Perils of Blog Scrapers

scraper-dangers-website There are several different types of website and blog content scrapers and many different activities that they use.  Some are harmless and some could be harmful to your websites health. 

Some but probably not all the types

  1. Copy and paste all your content onto their site with no credit
  2. Copy and paste and unreasonably large amount of content onto their site with no permission but with a link to your site as attribution
  3. Copy a paragraph of your content (or maybe a few sentences) and a link to your article saying something like -> “Here’s another great article about botox complications and hemorrhoids! “
  4. Running a short syndicated feed of your material (Headline, excerpt and link to your article)
  5. Building an entire news or blog site dedicated to doing number 4 with all the news and blog sites in the world (think
  6. Google news or Google Blog search) -
    1. Note. I am not passing judgement on Google for this behavior.  Google has been sued for this several times.

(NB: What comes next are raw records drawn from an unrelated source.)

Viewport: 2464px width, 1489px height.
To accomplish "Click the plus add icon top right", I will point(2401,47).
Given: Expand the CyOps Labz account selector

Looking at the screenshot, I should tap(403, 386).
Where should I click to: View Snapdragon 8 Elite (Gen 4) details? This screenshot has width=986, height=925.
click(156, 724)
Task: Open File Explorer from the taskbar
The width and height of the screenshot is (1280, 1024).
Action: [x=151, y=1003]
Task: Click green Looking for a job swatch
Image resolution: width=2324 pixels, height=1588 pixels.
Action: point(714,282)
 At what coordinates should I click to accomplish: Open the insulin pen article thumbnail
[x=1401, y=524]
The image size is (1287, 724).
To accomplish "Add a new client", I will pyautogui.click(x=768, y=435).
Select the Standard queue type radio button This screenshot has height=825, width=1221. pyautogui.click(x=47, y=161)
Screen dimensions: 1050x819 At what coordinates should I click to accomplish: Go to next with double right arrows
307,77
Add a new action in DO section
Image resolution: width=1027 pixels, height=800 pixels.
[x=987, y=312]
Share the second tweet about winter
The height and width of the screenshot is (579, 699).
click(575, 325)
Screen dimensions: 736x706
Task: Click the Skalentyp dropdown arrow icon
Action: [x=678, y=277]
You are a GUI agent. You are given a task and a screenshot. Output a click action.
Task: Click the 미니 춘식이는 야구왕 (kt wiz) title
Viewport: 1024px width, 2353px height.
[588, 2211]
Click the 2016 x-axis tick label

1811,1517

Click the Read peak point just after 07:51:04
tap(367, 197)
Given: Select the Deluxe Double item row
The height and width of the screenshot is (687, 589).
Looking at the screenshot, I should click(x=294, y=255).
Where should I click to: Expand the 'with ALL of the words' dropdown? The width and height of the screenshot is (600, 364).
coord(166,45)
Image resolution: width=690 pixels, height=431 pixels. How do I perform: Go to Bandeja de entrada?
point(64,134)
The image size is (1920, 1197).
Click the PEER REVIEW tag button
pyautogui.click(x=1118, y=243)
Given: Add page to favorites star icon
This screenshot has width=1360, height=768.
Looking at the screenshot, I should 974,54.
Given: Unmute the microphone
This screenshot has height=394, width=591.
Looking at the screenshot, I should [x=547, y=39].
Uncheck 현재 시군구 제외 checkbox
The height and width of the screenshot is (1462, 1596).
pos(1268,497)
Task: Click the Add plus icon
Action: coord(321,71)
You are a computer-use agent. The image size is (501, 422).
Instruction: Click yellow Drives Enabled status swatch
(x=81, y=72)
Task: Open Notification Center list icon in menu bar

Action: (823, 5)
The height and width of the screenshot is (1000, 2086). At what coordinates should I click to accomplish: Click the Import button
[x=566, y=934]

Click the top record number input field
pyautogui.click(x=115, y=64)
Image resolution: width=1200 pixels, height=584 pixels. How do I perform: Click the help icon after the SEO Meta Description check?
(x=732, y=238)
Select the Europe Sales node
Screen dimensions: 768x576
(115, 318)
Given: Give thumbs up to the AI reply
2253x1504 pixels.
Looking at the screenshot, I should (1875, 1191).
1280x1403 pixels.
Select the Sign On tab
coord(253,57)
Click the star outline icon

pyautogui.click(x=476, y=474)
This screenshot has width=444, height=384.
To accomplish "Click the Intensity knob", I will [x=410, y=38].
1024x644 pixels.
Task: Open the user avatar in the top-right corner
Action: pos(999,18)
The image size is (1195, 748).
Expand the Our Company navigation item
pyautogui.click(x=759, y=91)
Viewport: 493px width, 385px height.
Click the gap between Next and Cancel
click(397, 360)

Click HereAny of the above (not counting Google news and the syndicated feed) can trigger a potential comment in wordpress with a trackback link in your comments that points to the permalink that referenced your site.

If you allow that comment to go through, you are allowing a nofollow link to point to that website.  You are not passing juice, but nofollow links are indexed and you could be mixing your site with a blacklisted neighborhood on the internet.  This could be very bad for your website health.

I recommend marking scraped trackback comments as SPAM, just to be safe at a minimum, remove the link from their trackback, and maybe just show their url address in text form.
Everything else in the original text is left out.